Big changes in touch and interactivity are coming quickly (see the Top 5 Touch Trends segment) and the concept of “touchless gestures” or enhanced motion recognition has the potential to change a lot of what we know about touch. The good news for touch screen manufacturers is that this touchless technology is a long way off from claiming any sizable share of the marketplace for a couple of reasons:
1) Let’s face it, touchless gestures are not yet practical for many touch screen applications.
2) These emerging technologies are still largely in their infancy.
3) The market hasn’t found a good place for them yet.

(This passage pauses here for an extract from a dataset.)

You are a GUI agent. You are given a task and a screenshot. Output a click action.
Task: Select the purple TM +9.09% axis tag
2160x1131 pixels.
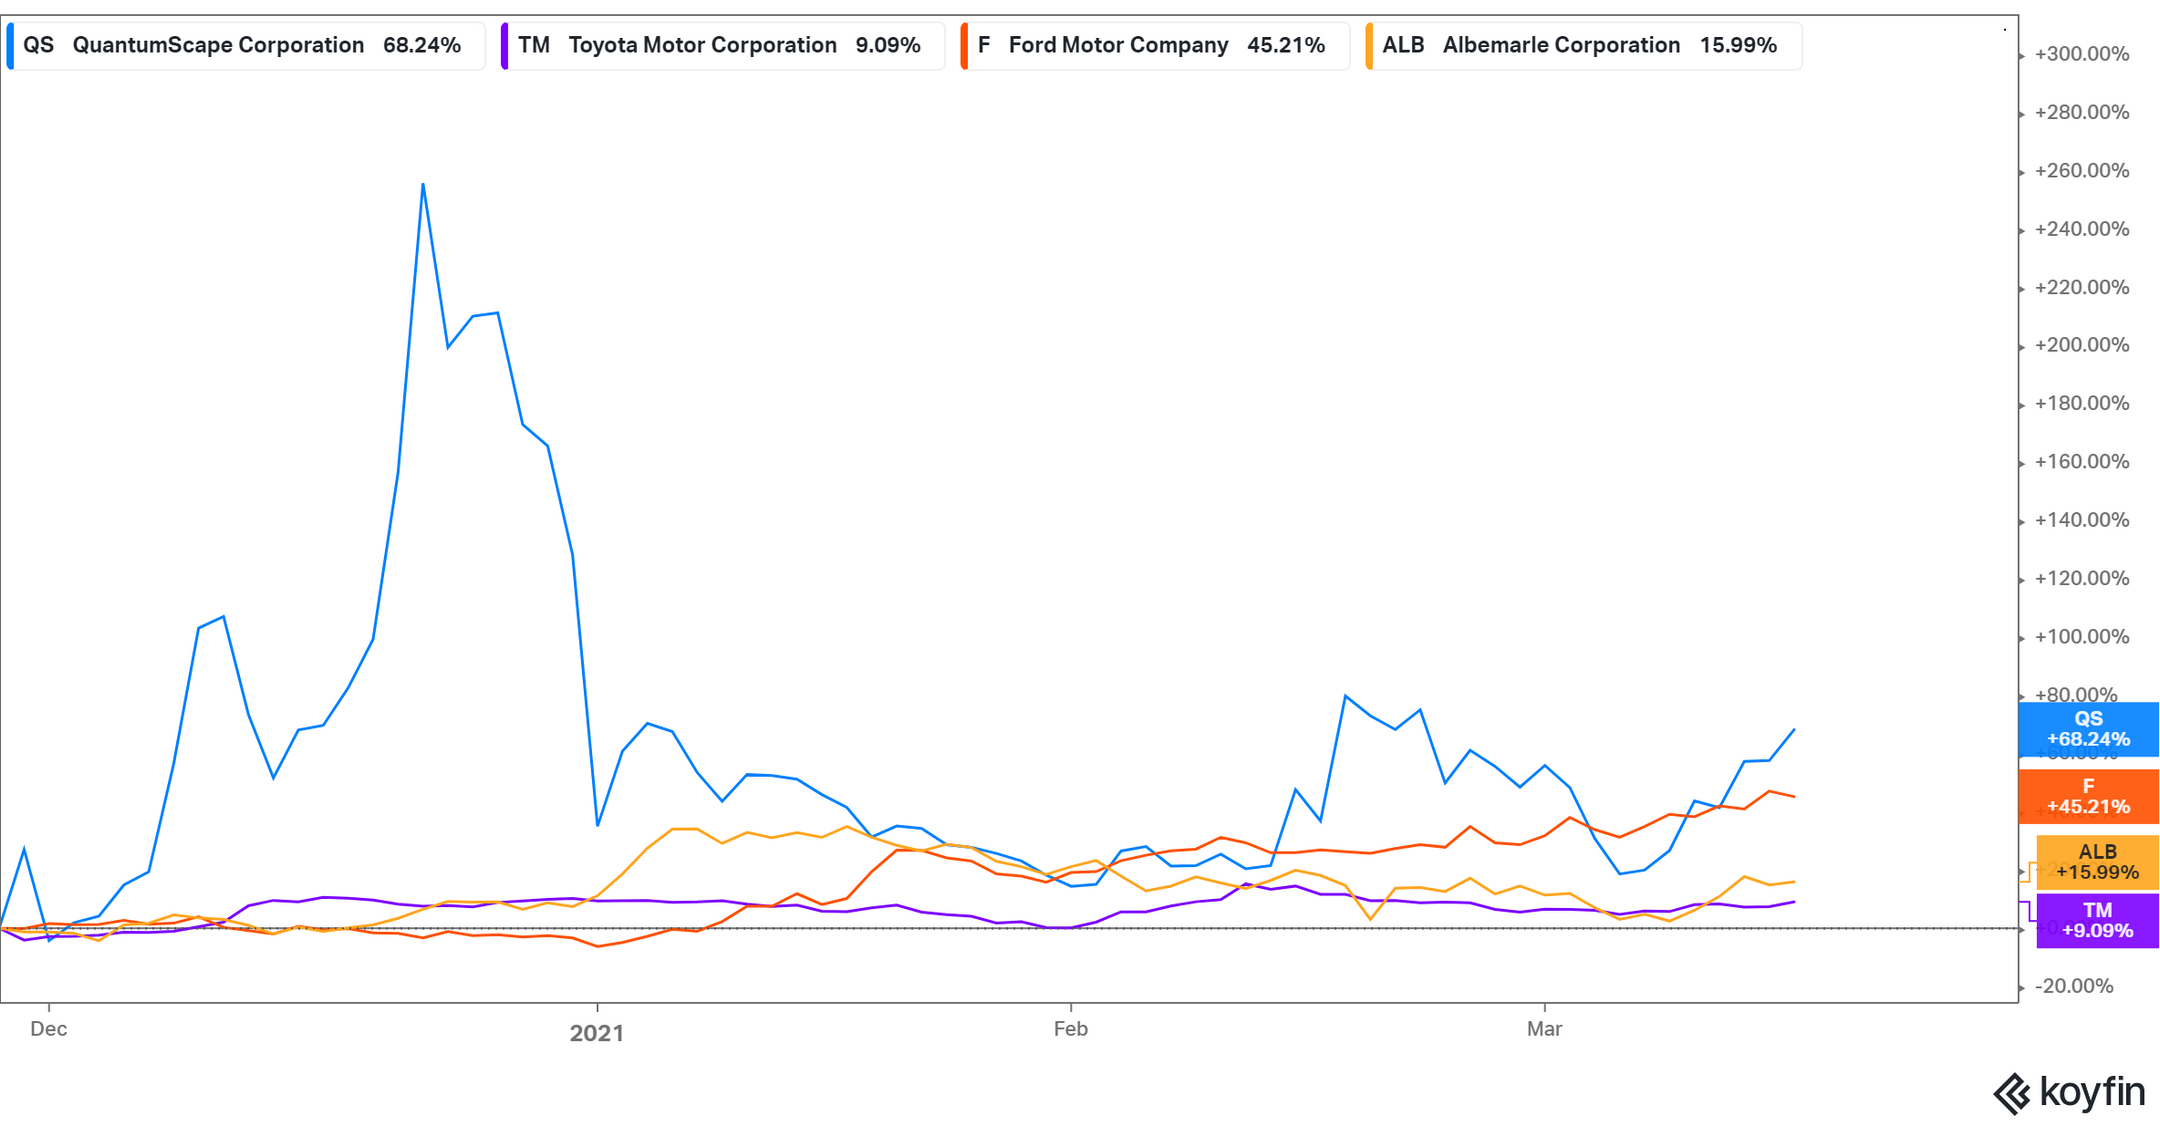[2097, 920]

But touchless gestures are a cool idea, and are, no doubt, part of our interactive future. The popularity of Nintendo’s Wii has demonstrated the need for enhanced motion recognition and digital interaction with display devices. And now Sony, with the Move, and Microsoft, with Kinect, have signaled a substantial response to the Wii, enabling much more sophisticated interactive capabilities [Mark Fihn, Top 5 Touch Trends].
This video below from the Virtopsy Project shows that there is, in fact, huge potential for these motion recognition devices and demonstrates how Microsoft’s Kinect can be used to control a Medical PACS system. I don’t think the technology is quite where it needs to be, but the Virtopsy Project presents some real food for thought.